Des médicaments bientôt vendus sur des sites comme Amazon ? "On renvoie la pharmacie dans la case commerce"

Publié le 5 février 2020 à 13h23, mis à jour le 5 février 2020 à 21h31

Source : TF1 Info

POLÉMIQUE - Un projet de loi, présenté ce mercredi en Conseil des ministres, prévoit de permettre la vente de médicaments en ligne sans qu'ils soient forcément stockés dans une pharmacie. "Inutile et imprudent" pour les patients, pointe l'Union des syndicats de pharmaciens d'officine, qui craint qu'à terme des plateformes de e-commerce, comme Amazon, ne se lancent dans cette activité.

"Médicaments : Oui à la pharmacie de proximité, non aux plateformes type Amazon". Les pharmaciens sont prêts à monter au créneau. Un projet de loi, présenté ce mercredi 5 février en Conseil des ministres, prévoit d'assouplir les règles en matière de ventes de médicaments en ligne. Préparé par Bercy, sa principale disposition suscite l'inquiétude des pharmaciens, et ce même si seuls les médicaments sans prescription médicale sont concernés : la possibilité de stocker les médicaments vendus en ligne dans des locaux extérieurs à l'officine.

 "On risque d'aller vers une 'ubérisation'de la santé et on renvoie la pharmacie dans la case commerce", regrette vivement Gilles Bonnefond, le président de l'Union de syndicats de pharmaciens d'officine (USPO), contacté par LCI. À ses yeux, ces mesures ouvriraient une brèche dans laquelle des plateformes d'e-commerce pourraient s’engouffrer, comme c'est déjà le cas aux Etats-Unis avec Amazon Pharmacy. "Ce texte introduirait en effet dans le code de la santé publique la notion de plateforme. Et, à terme, Amazon, par exemple, pourrait s'associer à des pharmaciens pour proposer la vente en ligne de médicaments", craint-il. 

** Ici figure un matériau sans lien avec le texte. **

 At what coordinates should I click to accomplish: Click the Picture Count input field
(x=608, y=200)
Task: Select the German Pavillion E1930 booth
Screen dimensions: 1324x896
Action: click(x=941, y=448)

Pas question pour autant de faire le procès des pharmacies en ligne, qui, depuis 2012, ont le droit de vendre des médicaments sans ordonnance. "Aujourd'hui, le patient qui commande à distance peut appeler sa pharmacie, et le pharmacien peut appeler le patient, pour des conseils ou des mises en garde en cas de contre-indication notamment", explique Gilles Bonnefond -pour rappel, il y a toujours une officine physique derrière une vente en ligne. Certes, il existe quelques pharmacies qui misent énormément sur ce marché sur internet. Mais elles ne posent pas de problème, selon Gilles Bonnefond, car "elles vendent énormément de parapharmacie et très peu de médicaments". 

Côté porte-monnaie, ce canal de distribution pourrait-il avoir une répercussion sur les prix ?  Non, en tout cas pas ceux des médicaments remboursés par l'Assurance maladie car leurs prix sont fixes en France. "Mais on peut imaginer des frais de port offerts pour l'achat de six boites de paracétamol par exemple. Attention alors au risque de surdosage qui peut tout à fait être présent même lorsqu'il s'agit de médicaments vendus sans ordonnance", met en garde le pharmacien. 

Fermeture des pharmacies de France pendant une journée ?

Selon le patron de l'USPO, ce projet de loi pourrait notamment favoriser un manque de conseil alors que "les médicaments ne sont pas un produit comme les autres". Il soutient donc qu'il est "incohérent " avec la récente décision des autorités de santé de reléguer derrière le comptoir des pharmacies certains médicaments jusqu'ici en accès libre [NDLR : aspirines, paracétamol ou ibuprofène... ]" et justement pointés pour être les plus utilisés en automédication. 

Outre cette faille potentielle concernant le conseil, "le patient va devoir attendre pour être livré alors qu'il y a des pharmacies partout en France. On risque de détruire le maillage territorial", s'inquiète-t-il. C'est pourquoi il envisage  "d'appeler les pharmaciens de France à fermer pendant une journée en signe de protestation". Une telle action avait  été menée en 2014 lorsque le gouvernement avait déjà tenté d'autoriser la vente de médicaments sans ordonnance en grande surface. Le sujet avait alors été immédiatement enterré.